* [Instructions to follow] The answer should be one number only, namely how many lines of the records hold the word "address".

* [Records for this exercise]
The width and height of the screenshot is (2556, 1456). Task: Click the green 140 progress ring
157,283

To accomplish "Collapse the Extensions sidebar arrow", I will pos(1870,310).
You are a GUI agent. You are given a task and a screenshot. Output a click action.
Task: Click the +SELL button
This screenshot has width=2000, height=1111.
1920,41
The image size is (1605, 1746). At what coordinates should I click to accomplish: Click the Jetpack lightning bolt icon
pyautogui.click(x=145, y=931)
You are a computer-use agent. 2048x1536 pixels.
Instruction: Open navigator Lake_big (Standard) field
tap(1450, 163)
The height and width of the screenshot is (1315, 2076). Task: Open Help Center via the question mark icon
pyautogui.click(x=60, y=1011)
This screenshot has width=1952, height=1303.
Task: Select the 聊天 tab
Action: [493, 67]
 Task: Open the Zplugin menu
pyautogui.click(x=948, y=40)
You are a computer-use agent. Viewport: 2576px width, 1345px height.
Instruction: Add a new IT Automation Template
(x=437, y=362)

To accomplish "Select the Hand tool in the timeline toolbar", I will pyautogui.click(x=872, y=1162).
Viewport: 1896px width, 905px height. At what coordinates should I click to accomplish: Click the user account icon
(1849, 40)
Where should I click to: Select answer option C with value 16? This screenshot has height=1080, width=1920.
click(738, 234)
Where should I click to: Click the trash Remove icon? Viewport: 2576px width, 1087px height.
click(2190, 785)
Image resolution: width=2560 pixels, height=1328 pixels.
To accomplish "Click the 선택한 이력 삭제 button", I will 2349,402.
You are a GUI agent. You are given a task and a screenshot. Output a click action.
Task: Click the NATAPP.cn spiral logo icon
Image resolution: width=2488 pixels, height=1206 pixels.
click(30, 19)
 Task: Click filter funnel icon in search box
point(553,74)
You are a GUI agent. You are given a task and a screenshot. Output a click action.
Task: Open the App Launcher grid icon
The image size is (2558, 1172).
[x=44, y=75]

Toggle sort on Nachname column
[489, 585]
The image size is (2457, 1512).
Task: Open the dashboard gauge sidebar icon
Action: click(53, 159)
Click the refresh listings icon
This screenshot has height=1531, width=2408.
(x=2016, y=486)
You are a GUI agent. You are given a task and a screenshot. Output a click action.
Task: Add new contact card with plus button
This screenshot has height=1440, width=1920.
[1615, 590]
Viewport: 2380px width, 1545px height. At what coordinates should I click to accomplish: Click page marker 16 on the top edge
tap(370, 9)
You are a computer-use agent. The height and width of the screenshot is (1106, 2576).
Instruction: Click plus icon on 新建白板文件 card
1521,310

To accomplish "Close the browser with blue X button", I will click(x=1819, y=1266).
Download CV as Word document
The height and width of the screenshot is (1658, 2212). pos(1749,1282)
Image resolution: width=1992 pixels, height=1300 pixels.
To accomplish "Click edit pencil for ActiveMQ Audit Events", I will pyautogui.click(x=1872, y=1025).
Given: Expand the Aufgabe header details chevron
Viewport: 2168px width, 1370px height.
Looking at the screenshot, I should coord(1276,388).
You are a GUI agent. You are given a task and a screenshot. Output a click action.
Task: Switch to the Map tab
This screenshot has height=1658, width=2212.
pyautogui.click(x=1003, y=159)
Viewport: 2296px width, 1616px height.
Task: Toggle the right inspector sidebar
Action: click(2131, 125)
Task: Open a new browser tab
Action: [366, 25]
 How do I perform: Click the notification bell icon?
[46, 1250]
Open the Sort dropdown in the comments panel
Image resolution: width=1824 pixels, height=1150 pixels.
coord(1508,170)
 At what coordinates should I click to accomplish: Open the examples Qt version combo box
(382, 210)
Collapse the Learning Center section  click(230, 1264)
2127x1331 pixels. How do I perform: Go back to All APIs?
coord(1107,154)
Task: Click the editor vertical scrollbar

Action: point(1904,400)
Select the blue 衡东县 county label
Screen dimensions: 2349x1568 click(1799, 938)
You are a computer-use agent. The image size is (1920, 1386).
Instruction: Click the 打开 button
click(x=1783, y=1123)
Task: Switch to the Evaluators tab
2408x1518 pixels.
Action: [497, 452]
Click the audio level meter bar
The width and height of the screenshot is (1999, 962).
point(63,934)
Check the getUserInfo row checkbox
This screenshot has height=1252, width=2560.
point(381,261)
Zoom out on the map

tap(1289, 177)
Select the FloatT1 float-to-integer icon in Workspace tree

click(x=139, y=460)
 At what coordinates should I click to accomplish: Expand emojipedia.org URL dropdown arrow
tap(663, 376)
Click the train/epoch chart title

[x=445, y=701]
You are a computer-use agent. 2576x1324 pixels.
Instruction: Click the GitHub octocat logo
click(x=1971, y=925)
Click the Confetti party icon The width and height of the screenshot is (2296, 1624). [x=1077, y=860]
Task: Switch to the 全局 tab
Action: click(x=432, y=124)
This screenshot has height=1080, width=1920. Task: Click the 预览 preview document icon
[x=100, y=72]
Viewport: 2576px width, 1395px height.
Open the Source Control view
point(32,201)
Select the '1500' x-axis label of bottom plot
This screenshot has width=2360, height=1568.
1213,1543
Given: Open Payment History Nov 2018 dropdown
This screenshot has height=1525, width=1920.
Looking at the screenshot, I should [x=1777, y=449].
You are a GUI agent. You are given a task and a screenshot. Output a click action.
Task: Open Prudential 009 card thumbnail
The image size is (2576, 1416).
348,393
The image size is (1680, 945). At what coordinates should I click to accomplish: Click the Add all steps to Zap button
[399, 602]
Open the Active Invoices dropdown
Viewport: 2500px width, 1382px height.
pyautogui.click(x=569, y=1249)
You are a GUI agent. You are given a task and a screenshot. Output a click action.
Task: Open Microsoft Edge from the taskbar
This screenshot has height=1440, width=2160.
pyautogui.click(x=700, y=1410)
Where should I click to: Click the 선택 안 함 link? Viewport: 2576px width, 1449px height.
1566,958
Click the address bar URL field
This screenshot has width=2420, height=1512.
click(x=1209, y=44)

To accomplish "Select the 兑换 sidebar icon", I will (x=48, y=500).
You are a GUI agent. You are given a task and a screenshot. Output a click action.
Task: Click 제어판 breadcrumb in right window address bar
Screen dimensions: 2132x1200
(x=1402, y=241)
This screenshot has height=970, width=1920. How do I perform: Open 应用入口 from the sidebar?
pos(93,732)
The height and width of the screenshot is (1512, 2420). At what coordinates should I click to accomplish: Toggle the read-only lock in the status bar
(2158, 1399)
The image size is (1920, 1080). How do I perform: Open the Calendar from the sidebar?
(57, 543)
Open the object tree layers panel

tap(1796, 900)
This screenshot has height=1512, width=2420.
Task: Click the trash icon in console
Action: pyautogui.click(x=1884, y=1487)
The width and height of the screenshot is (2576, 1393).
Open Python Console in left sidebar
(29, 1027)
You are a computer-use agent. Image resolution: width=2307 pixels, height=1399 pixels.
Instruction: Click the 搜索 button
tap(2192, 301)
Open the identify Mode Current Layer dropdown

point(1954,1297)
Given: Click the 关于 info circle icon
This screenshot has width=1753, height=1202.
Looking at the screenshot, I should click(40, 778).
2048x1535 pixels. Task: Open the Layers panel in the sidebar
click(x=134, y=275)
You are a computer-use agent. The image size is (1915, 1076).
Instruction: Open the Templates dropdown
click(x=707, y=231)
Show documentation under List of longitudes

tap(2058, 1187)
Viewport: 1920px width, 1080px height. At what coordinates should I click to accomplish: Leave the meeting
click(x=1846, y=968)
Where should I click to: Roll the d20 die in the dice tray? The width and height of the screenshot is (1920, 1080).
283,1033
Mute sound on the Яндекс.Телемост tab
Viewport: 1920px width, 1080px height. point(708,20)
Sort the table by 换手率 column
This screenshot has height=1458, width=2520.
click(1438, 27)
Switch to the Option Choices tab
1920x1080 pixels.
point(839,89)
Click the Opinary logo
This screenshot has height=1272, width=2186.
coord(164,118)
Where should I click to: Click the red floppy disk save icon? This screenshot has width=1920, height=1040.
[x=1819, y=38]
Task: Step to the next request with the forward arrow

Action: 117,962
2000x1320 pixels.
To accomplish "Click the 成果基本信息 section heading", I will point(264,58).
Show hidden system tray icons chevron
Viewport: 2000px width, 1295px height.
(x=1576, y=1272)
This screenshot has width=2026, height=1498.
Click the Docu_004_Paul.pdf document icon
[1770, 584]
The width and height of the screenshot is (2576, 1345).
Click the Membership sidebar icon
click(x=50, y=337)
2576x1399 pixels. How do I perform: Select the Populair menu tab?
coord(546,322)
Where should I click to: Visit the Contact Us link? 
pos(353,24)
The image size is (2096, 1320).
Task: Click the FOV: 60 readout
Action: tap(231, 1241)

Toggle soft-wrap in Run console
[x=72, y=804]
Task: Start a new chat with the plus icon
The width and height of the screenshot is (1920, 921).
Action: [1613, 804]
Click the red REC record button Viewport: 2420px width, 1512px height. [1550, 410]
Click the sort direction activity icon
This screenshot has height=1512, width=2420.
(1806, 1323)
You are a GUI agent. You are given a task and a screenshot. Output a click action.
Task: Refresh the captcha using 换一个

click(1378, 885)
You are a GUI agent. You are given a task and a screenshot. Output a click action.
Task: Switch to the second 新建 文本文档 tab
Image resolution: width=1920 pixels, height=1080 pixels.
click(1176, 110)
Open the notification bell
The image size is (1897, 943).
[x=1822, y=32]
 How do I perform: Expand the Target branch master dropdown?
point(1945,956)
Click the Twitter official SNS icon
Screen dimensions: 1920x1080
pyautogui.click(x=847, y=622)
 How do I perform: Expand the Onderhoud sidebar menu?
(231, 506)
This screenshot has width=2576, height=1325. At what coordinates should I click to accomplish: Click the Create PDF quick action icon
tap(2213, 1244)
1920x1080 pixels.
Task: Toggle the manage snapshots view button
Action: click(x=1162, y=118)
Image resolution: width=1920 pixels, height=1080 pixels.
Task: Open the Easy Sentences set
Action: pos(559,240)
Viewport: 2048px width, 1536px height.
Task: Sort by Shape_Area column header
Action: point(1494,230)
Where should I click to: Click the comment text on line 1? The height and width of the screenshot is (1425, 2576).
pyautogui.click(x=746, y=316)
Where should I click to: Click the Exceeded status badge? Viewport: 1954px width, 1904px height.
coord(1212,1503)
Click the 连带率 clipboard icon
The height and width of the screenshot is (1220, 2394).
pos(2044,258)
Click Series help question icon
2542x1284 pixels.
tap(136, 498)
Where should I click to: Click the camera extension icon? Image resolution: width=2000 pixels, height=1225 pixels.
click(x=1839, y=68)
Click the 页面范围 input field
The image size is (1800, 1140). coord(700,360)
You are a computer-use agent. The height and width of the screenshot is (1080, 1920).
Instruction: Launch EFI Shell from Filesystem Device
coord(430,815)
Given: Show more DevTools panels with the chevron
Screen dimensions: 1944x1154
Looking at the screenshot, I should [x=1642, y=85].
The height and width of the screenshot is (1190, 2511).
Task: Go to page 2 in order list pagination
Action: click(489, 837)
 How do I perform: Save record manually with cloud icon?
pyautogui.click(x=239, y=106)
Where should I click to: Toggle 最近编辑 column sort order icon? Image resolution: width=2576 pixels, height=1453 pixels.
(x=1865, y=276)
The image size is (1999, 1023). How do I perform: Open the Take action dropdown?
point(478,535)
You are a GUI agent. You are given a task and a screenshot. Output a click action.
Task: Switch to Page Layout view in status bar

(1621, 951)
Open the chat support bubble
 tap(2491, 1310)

* [Reply to the task] 2